## Tareas:
1) Indica si cada una de estas afirmaciones coincide con el texto sobre el hijo del pastor y respalda cada respuesta (sí o no) con las palabras del texto que lo deciden, citadas literalmente. (a) La huelga de enero de 1975 se hizo en solidaridad con los estudiantes de Valladolid. (b) En cuarto de Matemáticas todavía quedaban unos treinta alumnos de los 120 que empezaban. (c) El alumno de primero de Matemáticas apoyaba el boicot a las clases.
2) Prosigue el texto sobre el hijo del pastor desde su última frase.

El hijo del pastor

El hijo del pastor
El hijo del pastor
Heraldo

Era enero de 1975 y los estudiantes de la Universidad de Salamanca nos habíamos declarado en huelga. 

Esta vez era en solidaridad con nuestros compañeros de Valladolid, que habían sido víctimas de vete a saber qué agravio. Pocos días después, el Gobierno nos cerraría la universidad para varios meses, pero, de momento, seguíamos yendo a la facultad, reuniéndonos en asambleas y velando por que nadie (ningún esquirol) rompiera la consigna de boicotear las clases.

Acababa de empezar el que sería el último año del franquismo y la mayor parte de los profesores (al menos, en la facultad de Ciencias) seguían acudiendo puntualmente a las aulas, constataban que no había ningún alumno presente y solo entonces volvían a sus despachos. Y así ocurría en todos los grupos, pero no en el de primero de Matemáticas. Y es que un alumno de ese curso se obstinaba en acudir a todas las clases y pedía a los profesores que las dieran, aunque fuera solo para él. Y cuando los miembros de los piquetes informativos le recriminaban su falta de conciencia política, se encaraba con ellos y les decía: "Sois todos unos pijos y tanto os da aprobar que suspender. Yo, en cambio, si no apruebo, pierdo la beca. Y si pierdo la beca, acabaré de pastor, como mi padre".

Hace algunos decenios, la universidad era el camino por el que muchos hijos de familias modestas conseguían ascender social y económicamente

En aquella facultad nos recibían con una frase lapidaria de Hamlet ("Por eso el principio es malo y lo peor queda por venir") y pasaban los primeros meses siguiéndola al pie de la letra, intentando demostrarnos que quizá las matemáticas no eran nuestro camino. Como resultado, en primero empezábamos 120, pero en cuarto y quinto ya no quedaban más que ocho o nueve. Claro que los afortunados que conseguían licenciarse tenían una esperanza razonable de situarse bien en la vida.

Casi cincuenta años más tarde, el hijo del pastor no habría temido por su beca. La habría conservado sin ninguna duda, ocurriera lo que ocurriese. E imagino que se habría graduado sin demasiados problemas (estamos reduciendo la tasa de abandono, y vamos a seguir haciéndolo al precio que sea). Lo que pasa es que muy pronto descubriría que ese mismo año en las facultades españolas se habían graduado tropecientos matemáticos y que no iba a haber trabajo cualificado para todos ellos. No, desde luego, ‘en lo suyo’.

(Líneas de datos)
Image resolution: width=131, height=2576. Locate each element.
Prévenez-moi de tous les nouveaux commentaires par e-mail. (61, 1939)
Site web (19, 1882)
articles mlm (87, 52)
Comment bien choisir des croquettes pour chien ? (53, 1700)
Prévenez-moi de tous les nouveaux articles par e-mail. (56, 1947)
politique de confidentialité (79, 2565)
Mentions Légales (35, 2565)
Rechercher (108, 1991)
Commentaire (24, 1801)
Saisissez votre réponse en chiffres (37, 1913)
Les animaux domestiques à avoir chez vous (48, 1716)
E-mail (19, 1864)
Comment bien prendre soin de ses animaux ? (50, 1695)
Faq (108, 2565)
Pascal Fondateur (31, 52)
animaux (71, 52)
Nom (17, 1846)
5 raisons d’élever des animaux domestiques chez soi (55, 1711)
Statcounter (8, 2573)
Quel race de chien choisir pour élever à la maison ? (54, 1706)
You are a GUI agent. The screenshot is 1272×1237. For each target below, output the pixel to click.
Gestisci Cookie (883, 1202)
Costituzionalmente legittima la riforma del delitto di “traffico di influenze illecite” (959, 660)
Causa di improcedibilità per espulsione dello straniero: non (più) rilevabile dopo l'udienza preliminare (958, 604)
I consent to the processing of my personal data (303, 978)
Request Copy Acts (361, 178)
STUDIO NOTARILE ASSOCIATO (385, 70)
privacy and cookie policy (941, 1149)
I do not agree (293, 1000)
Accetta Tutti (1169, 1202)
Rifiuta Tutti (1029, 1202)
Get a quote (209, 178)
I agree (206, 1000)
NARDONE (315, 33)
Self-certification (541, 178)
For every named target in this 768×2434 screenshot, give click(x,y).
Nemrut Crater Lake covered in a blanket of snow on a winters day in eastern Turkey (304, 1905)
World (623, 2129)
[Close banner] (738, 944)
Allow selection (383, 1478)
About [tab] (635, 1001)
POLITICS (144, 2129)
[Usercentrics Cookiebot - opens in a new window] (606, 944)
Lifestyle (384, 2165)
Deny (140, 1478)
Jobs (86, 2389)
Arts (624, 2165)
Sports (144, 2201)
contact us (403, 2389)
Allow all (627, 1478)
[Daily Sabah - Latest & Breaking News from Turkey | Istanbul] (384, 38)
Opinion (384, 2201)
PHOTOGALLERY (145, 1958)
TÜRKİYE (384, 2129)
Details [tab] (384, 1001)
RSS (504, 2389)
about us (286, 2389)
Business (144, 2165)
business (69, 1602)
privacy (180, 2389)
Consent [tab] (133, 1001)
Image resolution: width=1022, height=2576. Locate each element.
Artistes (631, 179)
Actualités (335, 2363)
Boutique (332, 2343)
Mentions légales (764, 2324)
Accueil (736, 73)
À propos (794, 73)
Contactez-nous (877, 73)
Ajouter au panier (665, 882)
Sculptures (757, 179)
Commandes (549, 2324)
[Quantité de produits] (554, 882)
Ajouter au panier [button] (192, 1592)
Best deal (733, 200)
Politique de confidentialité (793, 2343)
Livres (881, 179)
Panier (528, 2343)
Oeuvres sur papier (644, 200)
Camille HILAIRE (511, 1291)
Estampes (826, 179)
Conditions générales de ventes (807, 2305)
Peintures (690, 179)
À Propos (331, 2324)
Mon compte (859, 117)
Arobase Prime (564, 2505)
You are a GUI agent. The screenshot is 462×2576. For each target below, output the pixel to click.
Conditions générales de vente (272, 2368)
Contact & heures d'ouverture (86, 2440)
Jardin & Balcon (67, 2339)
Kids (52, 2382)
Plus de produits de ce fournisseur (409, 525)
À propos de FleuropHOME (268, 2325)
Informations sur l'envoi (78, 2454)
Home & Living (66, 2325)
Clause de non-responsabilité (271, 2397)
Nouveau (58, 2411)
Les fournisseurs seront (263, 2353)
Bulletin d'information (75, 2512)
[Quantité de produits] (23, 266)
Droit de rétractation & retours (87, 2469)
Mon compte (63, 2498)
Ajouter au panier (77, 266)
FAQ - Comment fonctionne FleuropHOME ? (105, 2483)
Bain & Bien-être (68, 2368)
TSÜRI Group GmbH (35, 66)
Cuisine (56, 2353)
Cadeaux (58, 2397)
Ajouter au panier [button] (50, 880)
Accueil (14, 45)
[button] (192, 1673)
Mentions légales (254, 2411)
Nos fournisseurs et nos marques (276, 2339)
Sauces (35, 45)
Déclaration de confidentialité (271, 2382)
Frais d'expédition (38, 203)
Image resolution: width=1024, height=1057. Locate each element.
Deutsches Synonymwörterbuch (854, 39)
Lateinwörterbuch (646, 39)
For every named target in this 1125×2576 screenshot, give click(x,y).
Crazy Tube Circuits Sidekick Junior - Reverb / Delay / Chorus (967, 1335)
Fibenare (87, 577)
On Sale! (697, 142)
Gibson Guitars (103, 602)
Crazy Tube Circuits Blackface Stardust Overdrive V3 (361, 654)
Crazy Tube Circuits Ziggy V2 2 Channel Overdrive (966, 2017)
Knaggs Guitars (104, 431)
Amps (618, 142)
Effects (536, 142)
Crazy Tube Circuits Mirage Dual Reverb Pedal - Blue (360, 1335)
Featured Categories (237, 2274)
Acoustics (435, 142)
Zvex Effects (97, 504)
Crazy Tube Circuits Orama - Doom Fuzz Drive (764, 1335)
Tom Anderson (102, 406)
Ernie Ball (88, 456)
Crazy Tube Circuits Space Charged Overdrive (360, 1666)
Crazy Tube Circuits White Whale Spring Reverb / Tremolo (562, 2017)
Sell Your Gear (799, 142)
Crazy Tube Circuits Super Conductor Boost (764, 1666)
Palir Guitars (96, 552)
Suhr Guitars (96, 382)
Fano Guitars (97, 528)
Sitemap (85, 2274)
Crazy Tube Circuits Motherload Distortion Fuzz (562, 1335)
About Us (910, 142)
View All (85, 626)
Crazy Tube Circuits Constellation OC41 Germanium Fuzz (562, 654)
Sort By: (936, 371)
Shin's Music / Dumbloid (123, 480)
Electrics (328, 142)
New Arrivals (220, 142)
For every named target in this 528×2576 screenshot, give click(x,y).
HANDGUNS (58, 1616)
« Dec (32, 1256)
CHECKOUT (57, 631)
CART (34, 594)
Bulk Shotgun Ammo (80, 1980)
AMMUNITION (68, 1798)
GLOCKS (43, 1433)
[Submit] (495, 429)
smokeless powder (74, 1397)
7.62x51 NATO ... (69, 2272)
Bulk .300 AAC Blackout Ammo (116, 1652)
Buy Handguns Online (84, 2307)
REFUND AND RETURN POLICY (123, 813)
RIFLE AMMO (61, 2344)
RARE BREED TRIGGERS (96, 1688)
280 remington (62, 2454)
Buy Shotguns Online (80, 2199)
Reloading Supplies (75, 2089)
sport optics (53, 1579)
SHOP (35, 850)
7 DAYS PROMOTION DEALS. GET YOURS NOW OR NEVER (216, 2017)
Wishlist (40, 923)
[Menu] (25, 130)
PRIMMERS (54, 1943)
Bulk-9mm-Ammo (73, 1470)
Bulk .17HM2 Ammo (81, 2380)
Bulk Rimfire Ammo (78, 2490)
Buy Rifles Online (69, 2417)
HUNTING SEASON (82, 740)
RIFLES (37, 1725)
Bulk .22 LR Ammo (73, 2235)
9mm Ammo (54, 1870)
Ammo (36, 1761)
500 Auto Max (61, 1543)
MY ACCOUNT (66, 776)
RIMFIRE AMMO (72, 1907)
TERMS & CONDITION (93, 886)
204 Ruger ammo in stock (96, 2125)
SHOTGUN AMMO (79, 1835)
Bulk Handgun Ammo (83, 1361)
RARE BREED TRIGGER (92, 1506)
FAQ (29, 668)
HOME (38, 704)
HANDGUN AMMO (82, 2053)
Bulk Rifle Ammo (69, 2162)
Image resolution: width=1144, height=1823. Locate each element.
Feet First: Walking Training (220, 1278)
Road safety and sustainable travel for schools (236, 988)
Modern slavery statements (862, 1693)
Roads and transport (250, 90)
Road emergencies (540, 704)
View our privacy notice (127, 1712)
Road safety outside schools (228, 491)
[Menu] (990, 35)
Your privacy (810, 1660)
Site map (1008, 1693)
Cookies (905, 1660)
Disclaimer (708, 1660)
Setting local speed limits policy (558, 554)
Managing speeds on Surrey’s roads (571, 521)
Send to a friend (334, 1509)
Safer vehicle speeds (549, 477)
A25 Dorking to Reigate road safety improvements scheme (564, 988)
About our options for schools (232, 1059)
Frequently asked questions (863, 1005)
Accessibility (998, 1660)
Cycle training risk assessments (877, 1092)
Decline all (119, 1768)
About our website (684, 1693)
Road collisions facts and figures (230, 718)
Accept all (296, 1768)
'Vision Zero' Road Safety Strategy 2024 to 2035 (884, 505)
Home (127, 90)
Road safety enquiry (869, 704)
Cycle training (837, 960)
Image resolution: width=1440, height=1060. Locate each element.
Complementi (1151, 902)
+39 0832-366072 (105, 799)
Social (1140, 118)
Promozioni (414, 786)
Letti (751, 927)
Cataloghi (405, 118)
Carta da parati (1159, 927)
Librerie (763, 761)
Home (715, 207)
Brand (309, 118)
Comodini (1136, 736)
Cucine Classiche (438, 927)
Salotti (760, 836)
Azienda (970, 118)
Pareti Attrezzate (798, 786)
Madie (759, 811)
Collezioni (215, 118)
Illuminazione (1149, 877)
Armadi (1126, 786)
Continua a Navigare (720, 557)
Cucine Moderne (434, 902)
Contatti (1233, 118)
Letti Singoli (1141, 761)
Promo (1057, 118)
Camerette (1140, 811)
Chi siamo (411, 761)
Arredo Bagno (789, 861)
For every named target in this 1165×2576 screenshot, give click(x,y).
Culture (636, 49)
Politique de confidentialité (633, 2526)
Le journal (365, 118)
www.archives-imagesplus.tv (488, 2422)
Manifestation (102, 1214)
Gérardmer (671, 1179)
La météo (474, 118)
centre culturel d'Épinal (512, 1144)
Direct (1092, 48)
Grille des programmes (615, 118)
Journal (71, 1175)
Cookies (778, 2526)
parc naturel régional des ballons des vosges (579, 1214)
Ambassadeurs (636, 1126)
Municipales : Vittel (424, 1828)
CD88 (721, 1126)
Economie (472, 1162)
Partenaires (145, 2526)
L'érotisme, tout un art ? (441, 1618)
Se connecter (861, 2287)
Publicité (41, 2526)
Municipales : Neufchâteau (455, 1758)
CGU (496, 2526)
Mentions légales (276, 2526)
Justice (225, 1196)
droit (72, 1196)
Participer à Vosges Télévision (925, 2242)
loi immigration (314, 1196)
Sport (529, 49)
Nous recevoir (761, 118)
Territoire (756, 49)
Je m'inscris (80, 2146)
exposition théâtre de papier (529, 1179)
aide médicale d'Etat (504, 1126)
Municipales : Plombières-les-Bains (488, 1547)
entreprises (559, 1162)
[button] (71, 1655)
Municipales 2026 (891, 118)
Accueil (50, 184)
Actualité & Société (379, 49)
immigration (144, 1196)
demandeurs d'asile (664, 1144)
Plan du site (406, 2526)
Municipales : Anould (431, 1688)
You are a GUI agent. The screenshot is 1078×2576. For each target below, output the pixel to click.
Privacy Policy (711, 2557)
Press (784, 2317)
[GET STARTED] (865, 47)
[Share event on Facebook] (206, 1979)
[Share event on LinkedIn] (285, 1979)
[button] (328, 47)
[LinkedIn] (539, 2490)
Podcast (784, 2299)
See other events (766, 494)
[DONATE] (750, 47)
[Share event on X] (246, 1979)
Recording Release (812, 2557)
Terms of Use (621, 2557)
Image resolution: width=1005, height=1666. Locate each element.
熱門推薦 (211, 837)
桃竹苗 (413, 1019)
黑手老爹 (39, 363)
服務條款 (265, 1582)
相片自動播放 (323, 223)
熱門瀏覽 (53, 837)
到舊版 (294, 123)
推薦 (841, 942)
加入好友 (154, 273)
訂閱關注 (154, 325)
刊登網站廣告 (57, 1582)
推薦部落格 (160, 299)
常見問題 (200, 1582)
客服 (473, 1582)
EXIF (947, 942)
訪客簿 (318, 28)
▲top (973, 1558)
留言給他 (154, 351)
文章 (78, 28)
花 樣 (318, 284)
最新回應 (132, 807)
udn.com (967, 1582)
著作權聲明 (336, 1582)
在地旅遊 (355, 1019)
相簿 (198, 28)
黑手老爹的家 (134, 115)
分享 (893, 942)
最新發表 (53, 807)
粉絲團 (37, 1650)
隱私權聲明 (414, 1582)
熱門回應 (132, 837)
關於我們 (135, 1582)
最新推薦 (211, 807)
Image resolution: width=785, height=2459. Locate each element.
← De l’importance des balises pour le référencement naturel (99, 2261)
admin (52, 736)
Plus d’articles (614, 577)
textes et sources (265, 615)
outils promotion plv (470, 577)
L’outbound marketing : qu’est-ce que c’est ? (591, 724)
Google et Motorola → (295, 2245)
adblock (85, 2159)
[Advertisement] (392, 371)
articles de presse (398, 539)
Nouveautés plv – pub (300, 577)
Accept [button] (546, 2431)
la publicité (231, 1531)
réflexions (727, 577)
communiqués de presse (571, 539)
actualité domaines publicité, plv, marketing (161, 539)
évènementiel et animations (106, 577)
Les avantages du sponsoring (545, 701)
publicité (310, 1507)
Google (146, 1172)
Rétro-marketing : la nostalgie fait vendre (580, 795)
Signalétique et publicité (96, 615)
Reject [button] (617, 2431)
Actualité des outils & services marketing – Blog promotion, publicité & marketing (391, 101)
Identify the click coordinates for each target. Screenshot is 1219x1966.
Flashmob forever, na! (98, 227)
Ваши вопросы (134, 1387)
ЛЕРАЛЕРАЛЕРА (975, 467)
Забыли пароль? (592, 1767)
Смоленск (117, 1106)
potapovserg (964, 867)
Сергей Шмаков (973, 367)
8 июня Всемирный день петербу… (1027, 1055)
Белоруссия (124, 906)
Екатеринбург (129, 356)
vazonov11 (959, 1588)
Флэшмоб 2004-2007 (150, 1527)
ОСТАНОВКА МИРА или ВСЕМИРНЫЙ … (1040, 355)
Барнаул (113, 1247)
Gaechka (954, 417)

## Respuestas:
1)
(a) Sí: «Esta vez era en solidaridad con nuestros compañeros de Valladolid».
(b) No: «en primero empezábamos 120, pero en cuarto y quinto ya no quedaban más que ocho o nueve».
(c) No: «un alumno de ese curso se obstinaba en acudir a todas las clases y pedía a los profesores que las dieran, aunque fuera solo para él».

2)
Los más brillantes se colocarían de inmediato en una de esas empresas que van buscando lo mejor de lo que producen nuestras universidades. Solo que el hijo del pastor, un estudiante responsable que nunca suspendía, raramente superó el notable bajo en sus calificaciones.

Los que tuvieran dinero, se embarcarían en costosos postgrados, a ser posible en universidades extranjeras, con la esperanza de completar un currículum atractivo que les permitiera más tarde encontrar trabajo. Pero el hijo del pastor carecía de medios. Estaba donde estaba gracias a las becas y al sacrificio de sus padres. Y no era el momento de seguir gastando dinero, sino de empezar a ganarlo.

Los que tuvieran relaciones podrían colocarse gracias a ellas. Porque, aunque ya no funciona la tradicional y carpetovetónica ‘recomendación’, sí lo hace el ‘networking’, que es parecido, pero en mucho más moderno. Y aquí también se quedaba colgado el hijo del pastor, que no conocía a nadie que fuera realmente influyente.

Pero la indulgencia con la que hoy se ponen las notas y se entregan los títulos ha desbaratado ese ascensor

Así que nuestro héroe, con su título en mano, no tendría otra que volverse al pueblo. "Con la frente marchita", como en el tango. Ya no de pastor, como su padre, que quedan pocos. Hasta eso se ha puesto difícil. De momento, va a encargarse de la multitienda, que no da para mucho, pero le permite vivir. Además, piensa ayudar con las cuentas en la casa rural que ha montado un primo suyo (y luego que digan que las matemáticas no sirven para nada). La semana pasada le dijeron que en Vitigudino, el pueblo grande de la comarca (dos mil habitantes), va a quedar libre un puesto de administrativo en la gestoría y él espera ilusionado que esta oportunidad se concrete y pueda, por fin, tener un sueldo fijo de mileurista.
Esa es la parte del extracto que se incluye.